In [None]:
from transformers import BertTokenizerFast, BertForSequenceClassification, Trainer, TrainingArguments
from datasets import Dataset
import torch  # Added missing import

# Step 1: Simulating a small Marathi dataset (For demo purposes)
marathi_text = [
    {"text": "हे माझं घर आहे.", "label": 0},  # Positive sentiment
    {"text": "आज बरीच वृष्टी झाली.", "label": 1},  # Negative sentiment
    {"text": "तुम्ही काय करत आहात?", "label": 0},  # Positive sentiment
    {"text": "तो खूप दुखी आहे.", "label": 1},  # Negative sentiment
]

# Convert it into a Dataset
marathi_dataset = Dataset.from_dict({
    "text": [item["text"] for item in marathi_text],
    "label": [item["label"] for item in marathi_text]
})

# Step 2: Tokenizing the data using BertTokenizerFast
tokenizer = BertTokenizerFast.from_pretrained('bert-base-multilingual-cased')

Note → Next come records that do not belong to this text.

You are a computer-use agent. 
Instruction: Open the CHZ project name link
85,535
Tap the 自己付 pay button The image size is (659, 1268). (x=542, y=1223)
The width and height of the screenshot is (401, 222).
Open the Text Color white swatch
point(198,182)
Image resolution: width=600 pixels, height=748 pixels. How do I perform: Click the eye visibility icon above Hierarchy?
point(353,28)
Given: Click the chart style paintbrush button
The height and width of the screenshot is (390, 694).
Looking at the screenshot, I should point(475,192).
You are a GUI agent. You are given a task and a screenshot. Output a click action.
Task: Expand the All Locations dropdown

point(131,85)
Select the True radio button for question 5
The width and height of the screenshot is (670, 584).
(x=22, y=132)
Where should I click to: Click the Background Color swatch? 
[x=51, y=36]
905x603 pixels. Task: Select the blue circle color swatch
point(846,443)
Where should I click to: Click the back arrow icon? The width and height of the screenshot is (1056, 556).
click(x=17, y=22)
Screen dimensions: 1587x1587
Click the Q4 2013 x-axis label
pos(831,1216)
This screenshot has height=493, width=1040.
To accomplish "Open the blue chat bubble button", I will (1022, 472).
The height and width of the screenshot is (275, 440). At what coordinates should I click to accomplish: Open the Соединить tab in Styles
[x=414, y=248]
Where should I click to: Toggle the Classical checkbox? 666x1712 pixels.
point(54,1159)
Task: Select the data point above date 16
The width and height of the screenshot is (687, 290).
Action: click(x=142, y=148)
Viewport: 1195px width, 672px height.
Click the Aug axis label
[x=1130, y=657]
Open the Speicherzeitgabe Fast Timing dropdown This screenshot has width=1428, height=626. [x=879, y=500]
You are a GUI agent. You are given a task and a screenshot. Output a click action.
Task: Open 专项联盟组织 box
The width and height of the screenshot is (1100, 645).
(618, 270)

def preprocess_function(examples):
    return tokenizer(examples['text'], truncation=True, padding='max_length', max_length=128)

# Apply tokenization to the dataset
tokenized_datasets = marathi_dataset.map(preprocess_function, batched=True)

# Step 3: Fine-tuning the BERT model for sequence classification
model = BertForSequenceClassification.from_pretrained('bert-base-multilingual-cased', num_labels=2)

# Define training arguments
training_args = TrainingArguments(
    output_dir="./results",
    eval_strategy="epoch",
    learning_rate=2e-5,
    per_device_train_batch_size=8,
    num_train_epochs=3,
    weight_decay=0.01,
)

# Corrected Trainer setup
trainer = Trainer(
    model=model,
    args=training_args,
    train_dataset=tokenized_datasets,
    eval_dataset=tokenized_datasets,
    tokenizer=tokenizer,  # Set the tokenizer here
)

# Step 4: Training the model
trainer.train()

# Step 5: Testing the model (classification)
def predict(text):
    inputs = tokenizer(text, return_tensors="pt", truncation=True, padding='max_length', max_length=128)
    with torch.no_grad():
        outputs = model(**inputs)
    prediction = torch.argmax(outputs.logits, dim=-1).item()
    return "Positive" if prediction == 0 else "Negative"

# Step 6: Implement continuous input function
def get_input_prediction():
    while True:
        test_text = input("Enter text for sentiment prediction (in Marathi) or type 'exit' to quit: ")
        if test_text.lower() == 'exit':
            print("Exiting the program.")
            break
        prediction = predict(test_text)
        print(f"Prediction for '{test_text}': {prediction}")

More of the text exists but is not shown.